No Country for Old Men unfolds like a combination of several previous movies from the Coen Brothers. It boasts the Texas setting and unnerving quiet of Blood Simple; it features a local law enforcer slowly tracing the clues to a major transgression involving money, a la Fargo. It juxtaposes a deadly personification of evil against the good in other characters, as in Raising Arizona. And then a rug gets pulled along the way, and the movie ends in a way most movies wouldn't, the denouement demanding a period of long reflection from its audience.

This film is at once very Coen, yet not like anything brothers Joel and Ethan have done before. The craft is there -- impeccable, really, but at the same time, it's been refined enough to reach a higher plane. For example, visual composition has always been a Coen forte, but my problem with their earlier work involved the obtrusiveness of their shots' obvious formality. I felt they were just shot off of storyboards, so an organic feel was missing. This is not a problem in No Country. There are plenty of scenes here that are distinctly Coen, based on the camera movement, or what the camera chooses to focus on, or the mounting of tension -- but no longer do they carry that feel of "stuntiness." The cleverness of their set-ups appears perfectly suited to whatever scene they happen to be setting up.

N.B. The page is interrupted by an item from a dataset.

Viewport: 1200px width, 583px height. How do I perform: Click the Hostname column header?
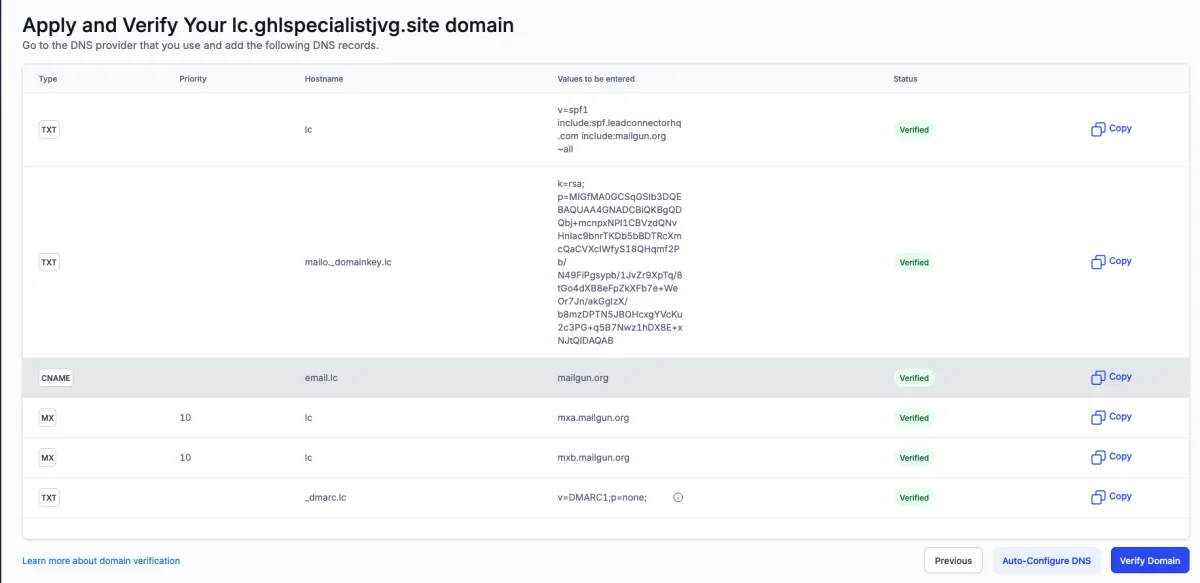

Gone, also, is a soundtrack, another Coen specialty. But still intact is a subtle, black humor. The source material is a Cormac McCarthy novel, purportedly unremittingly dark; thus, I suppose that bit of humor is necessary to spare us from encroaching despair. But with the Coens' past movies, that humor often became the pervasive tone; here, the darkness remains the primary color, and the humor... well, when one character tells a sad story with a wry observation and his listener tries to restrain himself from laughing, he admits sometimes all one can do is laugh. And that's how the humor works here.

The story concerns three primary characters: a good (Tommy Lee Jones as Sheriff Ed Tom Bell), a bad (Javier Bardem as Anton Chigurh), and a foolishly bold (Josh Brolin as Llewelyn Moss). It's Moss who happens upon a stash of money at the apparent aftermath of a deadly drug deal gone wrong, and, against better judgment, decides to take it. Chigurh becomes his dreaded pursuer, and Sheriff Bell is the one who wants to save Moss from what is certain death. It's a localized scenario, but what the movie skillfully does is increase its philosophical scale ever so slowly. Chigurh becomes the personification of lawlessness, Moss becomes the representative of those who must live in the face of the lawlessness, and Sheriff Bell becomes the lament of the lawless times.

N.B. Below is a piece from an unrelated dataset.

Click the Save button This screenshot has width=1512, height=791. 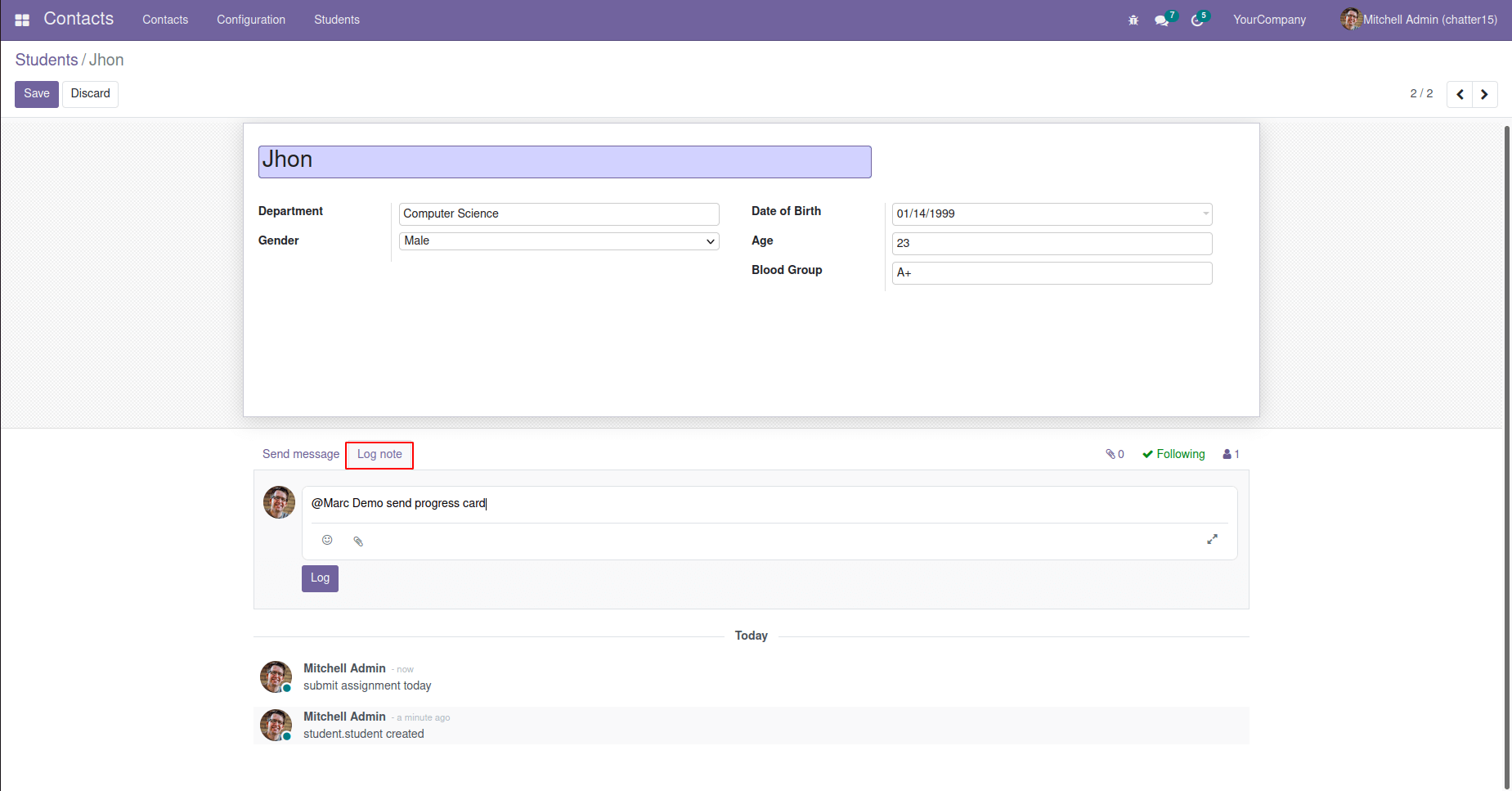point(37,94)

At first, the movie points to a more obvious reading of this lament -- the aging Sheriff Bell seems to long for a time when the world didn't seem so cruel, when violence wasn't as rampant as it is now, when criminal activity didn't show such a blatant disregard for civil life. But steadily it reveals that his disillusionment goes deeper -- that there's a realization things haven't necessarily gotten worse, it's just that his perspective has shifted to allow the reality that things have ever always been this bad. The movie opens up this particular perspective to us -- that the lives taken by Chigurh are, sadly, in the end, relative specks, that the earth is here to swallow us as quickly as it spit us out, and not even Chigurh, who sometimes feels unstoppable, who operates on a warped set of strict principles, is immune from random and merciless chaos.

No Country for Old Men may be bleak, but it observes that bleakness in a matter-of-fact manner, foregoing sensationalism. Its set pieces are amazing exercises in suspense, but they don't feel out of place nor do they call attention to themselves. The humor is merely a thin coating over layers of despair concerning the fear of meaninglessness, randomness, godlessness. The Coen Brothers have either given us a movie that happily works against their worse instincts, or their instincts have just realized a greater potential.

(Released by Miramax Films and rated "R" for strong violence and some language.)